Oregon map... Oregon list
Crash location 45.603889°N, 123.024723°W
Nearest city North Plains, OR
45.597060°N, 122.993439°W
1.6 miles away
Tail number N75HM
Accident date 19 Aug 2006
Aircraft type Piper PA-25-235
Additional details: None

NTSB Factual Report

On August 19, 2006, about 1340 Pacific daylight time, a Burkhart Grob G-103A glider, N103MG, collided with a Piper PA-25-235 airplane, N75HM, on the ground at North Plains Gliderport, North Plains, Oregon. The glider was on its landing roll, and the airplane was standing with its engine operating when the collision occurred. The private pilot of the glider sustained minor injuries and his passenger was not injured. The airline transport pilot, the sole occupant of the airplane, was not injured. Both aircraft sustained substantial damage. The glider was registered to a private individual and operated by the pilot under 14 CFR Part 91. The airplane was registered to and operated by the Willamette Valley Soaring Club, Inc., under 14 CFR Part 91. Visual meteorological conditions prevailed and no flight plans were filed for either aircraft.
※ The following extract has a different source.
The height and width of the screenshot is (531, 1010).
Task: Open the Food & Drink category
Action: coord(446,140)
The glider was landing following a local personal flight, and the airplane was waiting to takeoff for a glider tow.

According to a witness, the glider landed to the west and was moving "fast" when its right wing dipped to the ground, and it ground looped to the right. The glider rolled directly into the airplane, which was stopped off the north side of the runway. Another witness stated that the glider was high and fast on its approach. After touchdown, the glider appeared to bounce and then continued down the runway "rolling fast and swerving out of control." The glider went past the cones marking the stop line, "looped north," struck the airplane and came to rest wedged under the airplane's right wing.
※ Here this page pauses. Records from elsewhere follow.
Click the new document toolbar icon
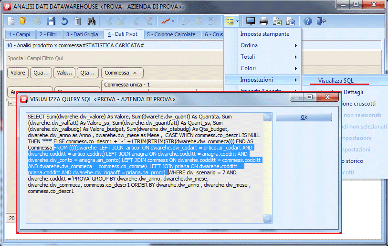[x=11, y=21]
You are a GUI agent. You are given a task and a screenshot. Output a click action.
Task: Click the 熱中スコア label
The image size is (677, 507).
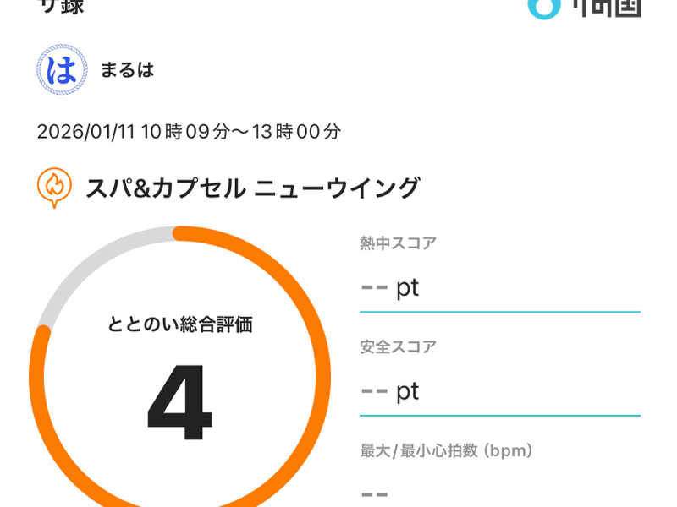(x=398, y=243)
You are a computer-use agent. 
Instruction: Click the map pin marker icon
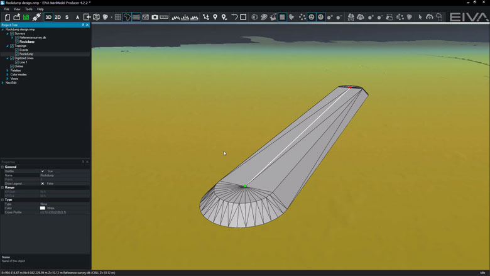point(215,17)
The glider pilot reported that on short final he noticed his "speed was fast at 60 KIAS." After touching down at 55 KIAS, he "pushed the nose down to engage the skid." However, the glider he was flying had a nose wheel, not a skid. When the pilot realized the glider had a nose wheel, he raised the nose back to level, and the glider hit a bump and briefly became airborne. At this point, the pilot noted that the glider "did not appear to be slowing fast enough." As the glider approached the stop line, it started to turn to the left, and he corrected to the right. He decided to steer between the tow airplane and the glider parked behind it, but "the wing was too slow to be controlled." The glider continued to turn right and collided with the tow airplane. Both canopies of the glider were shattered, and its right wing sustained structural damage. The glider pilot reported that he had 35.8 hours total time of which 31.6 hours were in gliders and 5.1 hours were in the make and model of glider being flown.
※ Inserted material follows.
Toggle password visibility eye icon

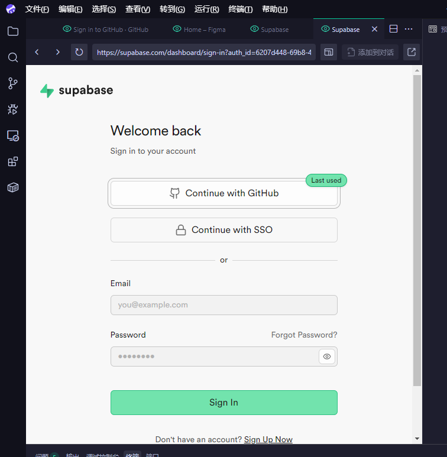tap(328, 356)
The pilot of the airplane reported that he observed the glider on its base leg and noted that it was "excessively high and fast." The glider touched down, became airborne, and then touched down again. As it rolled down the runway, the steering of the glider was "very erratic." The glider started turning right, and the pilot thought it might be headed between his airplane and the glider behind him, so he started to move forward. However, within seconds, the glider made a "sharp right turn" and headed directly towards him. He stopped, shutdown the airplane's engine, and was exiting the airplane's left door when the glider struck its right side. The right wing and belly of the airplane sustained structural damage.

NTSB Probable Cause

The glider pilot's misjudgment of distance/speed during approach, which resulted in excessive speed at touchdown, and his failure to maintain directional control during the landing roll. A contributing factor was the glider pilot's lack of experience in the make and model of glider being flown.